Grief

Posted on May 22, 2008

Silence please. No clamor. Let the dust settle, let the dead rest. 

Extending a hand to those caught in trouble, rescuing the dying, and helping the injured is a form of humanitarianism, unrelated to love of country or people. Do not belittle the value of life; it commands a broader, more equal dignity. 

Throughout these days of mourning, people do not need to thank the Motherland and her supporters, for she was unable to offer any better protection. Nor was it the Motherland, in the end, who allowed the luckier children to escape from their collapsing schoolhouses. There is no need to praise government officials, for these fading lives need effective rescue measures far more than they need sympathetic speeches and tears. There is even less need to thank the army, as doing so would be to say that in responding to this disaster, soldiers offer something other than the fulfillment of their sworn duty. 

Feel sad! Suffer! Feel it in the recesses of your heart, in the unpeopled night, in all those places without light. We mourn only because death is a part of life, because those dead from the quake are a part of us. But the dead are gone. Only when the living go on living with dignity can the departed rest with dignity. 

Live frankly and honestly, respect history, and face reality squarely.

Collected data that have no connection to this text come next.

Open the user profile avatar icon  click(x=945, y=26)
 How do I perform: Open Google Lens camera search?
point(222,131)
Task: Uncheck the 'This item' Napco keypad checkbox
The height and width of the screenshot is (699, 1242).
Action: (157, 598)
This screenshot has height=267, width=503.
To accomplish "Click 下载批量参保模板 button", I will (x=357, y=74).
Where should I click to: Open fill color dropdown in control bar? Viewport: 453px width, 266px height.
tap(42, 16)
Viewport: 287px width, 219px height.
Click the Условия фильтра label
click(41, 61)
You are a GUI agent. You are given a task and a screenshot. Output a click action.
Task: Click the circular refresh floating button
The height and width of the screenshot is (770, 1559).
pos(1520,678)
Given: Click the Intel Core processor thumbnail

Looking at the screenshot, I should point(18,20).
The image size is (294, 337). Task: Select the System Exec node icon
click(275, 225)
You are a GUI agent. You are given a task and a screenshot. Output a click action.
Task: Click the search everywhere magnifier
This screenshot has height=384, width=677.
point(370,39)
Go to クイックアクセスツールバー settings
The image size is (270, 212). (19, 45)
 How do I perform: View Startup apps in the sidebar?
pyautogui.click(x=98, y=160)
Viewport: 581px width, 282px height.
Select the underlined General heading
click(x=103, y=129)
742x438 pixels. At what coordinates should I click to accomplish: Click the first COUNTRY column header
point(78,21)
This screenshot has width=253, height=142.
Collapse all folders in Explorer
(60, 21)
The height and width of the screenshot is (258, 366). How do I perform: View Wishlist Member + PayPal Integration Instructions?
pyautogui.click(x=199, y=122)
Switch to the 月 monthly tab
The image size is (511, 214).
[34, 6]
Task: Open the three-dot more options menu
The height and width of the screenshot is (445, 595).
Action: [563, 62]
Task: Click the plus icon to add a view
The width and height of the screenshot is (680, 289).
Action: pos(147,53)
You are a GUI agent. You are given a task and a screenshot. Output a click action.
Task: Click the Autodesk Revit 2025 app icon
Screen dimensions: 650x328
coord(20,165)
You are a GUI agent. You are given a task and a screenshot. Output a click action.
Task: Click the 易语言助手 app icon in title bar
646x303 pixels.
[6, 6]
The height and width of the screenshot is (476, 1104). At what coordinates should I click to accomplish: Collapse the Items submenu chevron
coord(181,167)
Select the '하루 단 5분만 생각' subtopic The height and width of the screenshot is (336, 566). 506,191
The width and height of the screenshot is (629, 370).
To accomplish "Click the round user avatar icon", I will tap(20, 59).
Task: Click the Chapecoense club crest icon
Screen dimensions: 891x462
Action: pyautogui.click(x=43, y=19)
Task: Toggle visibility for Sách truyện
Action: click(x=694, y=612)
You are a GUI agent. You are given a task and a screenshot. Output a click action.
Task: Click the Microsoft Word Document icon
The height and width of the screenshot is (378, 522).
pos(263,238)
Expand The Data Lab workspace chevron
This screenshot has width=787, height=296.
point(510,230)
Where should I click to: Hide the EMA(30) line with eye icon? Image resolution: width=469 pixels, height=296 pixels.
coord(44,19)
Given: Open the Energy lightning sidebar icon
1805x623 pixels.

Beware of those who confuse right and wrong: the hypocritical news media so adept at stirring passions and offering temptations; the politicians parlaying the tragedy of the departed into statecraft and nationalism; the petty businessmen who trade the souls of the dead for the false wine of morality. 

When the living stray from justice, when their charity is only meager currency and tears, then the last dignified breath of the dying will be erased. A collapse of will and a vacancy of spirit render that fine line between life and death’s realm of ghosts. 

This emptiness of collective memory, this distortion of public morality, drives people crazy. Who exactly died in that even bigger earthquake of thirty years ago? Those wrongly accused in the political struggles of recent history, those laborers trapped in the coal mines, those denied medical treatment for their grave illnesses—Who are they? What pain did they endure while alive, what grief do they provoke, now dead? Who before them cried out for these suffering bodies, these troubled souls? Where are the survivors who belong truly to them? 

Before we let murky tears cloud our already unclear vision, we need to face up to the way the world works. The true misfortune of the dead lies in the unconsciousness and apathy of the living, in the ignorance of the value of life by those who simply float through it, in our numbness toward the right to survival and expression, in our distortions of justice, equality, and freedom. 

This is a society without citizens. A person with no true rights cannot have a complete sense of morality or humanity. In a society like this, what kinds of responsibility or duty can an individual shoulder? What kinds of interpretations and understandings of life and death will he or she have? The samsara of life and death in this land—Has it any connection to the value of life in the rest of the world? 

As for all those organs of culture and propaganda who subsist on sucking the blood of the nation—What difference has their largesse from larceny? No one wants the charity of parasites; their greatest kindness would be to let themselves die off, just one day sooner.